• **Travail à faire**: Prolongez le récit sur la recherche d'éditeurs en reprenant juste après sa dernière phrase.

• **Texte à lire**:
Au bout de quelques jours, nous avons choisi l’un des trois : les Editions de l’Instant. Le livre, Ne quittez pas je vous passe mon répondeur est sorti un ou deux mois plus tard. Et surprise : un matin, je descends à la librairie, et que vois-je : notre livre était en Une d’un quotidien de l’époque, Le Matin de Paris. Peu après, nous avons eu droit à une page entière juste derrière la playmate du mois du magazine Lui.
Pour un bon début, c’était un bon début. Et pourtant, par la suite, il fallu quelque peu galérer durant plusieurs années. Pour un roman de science-fiction que j’avais co-écrit, XYZ, il a fallu près de 25 envois à des éditeurs avant d’en trouver un qui veuille le publier, Fleuve Noir. Il est sorti en 1993 mais n’a pas fait de prouesses particulières.

• **Bloc de données**:
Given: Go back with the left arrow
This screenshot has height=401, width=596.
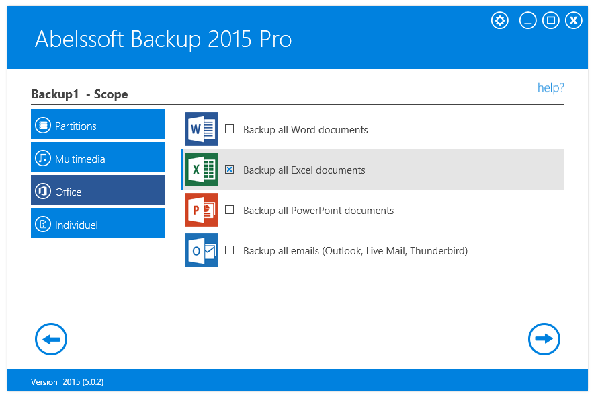Looking at the screenshot, I should [51, 339].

• **Réponse à la consigne**:
La chance est venue en 1995. J’avais écrit une biographie de Bill Gates. Elle avait été publiée chez Marabout également vers 1993 mais ne s’était pas énormément vendue. Et puis, Bill Gates est devenu l’homme le plus riche du monde. J’ai harcelé Marabout comme j’ai pu et insisté : ‘il faut le ressortir, il faut le ressortir…’. Mais comme Marabout n’en avait pas beaucoup vendu, son directeur qui était à Bruxelles ne voulait plus en entendre parler. Il m’a donc rendu les droits. Le livre a été placé chez Pocket et aussi complété. Et là, succès immédiat ! Dès la première semaine, il entre dans le Top 10 des ventes. Ce livre a été traduit dans plusieurs langues et s’est vendu à environ 200 000 exemplaires dans le monde.
On pourrait croire qu’un succès en entraîne un autre, mais ce n’est toujours aussi facile. En 1997, est sorti Bâtisseurs de rêves, un livre qui dès l’année suivante est devenu La Saga des Jeux Vidéo chez Pocket. Or, à sa sortie, cette histoire des jeux vidéo n’a pas fait de miracles. Il arrive que des livres sortent juste un peu trop tôt. Pour information, La Saga des Jeux Vidéo en est à sa 5ème édition – sortie en janvier 2012 – et la surprise a été de voir que ses ventes se sont accélérées au fil du temps
Ces quelques 25 années en tant qu’auteur m’ont appris énormément de choses sur l’édition et les éditeurs. Ce faisant, j’ai connu 4 types de situation extrêmement pénibles à vivre et que je vais décrire ici.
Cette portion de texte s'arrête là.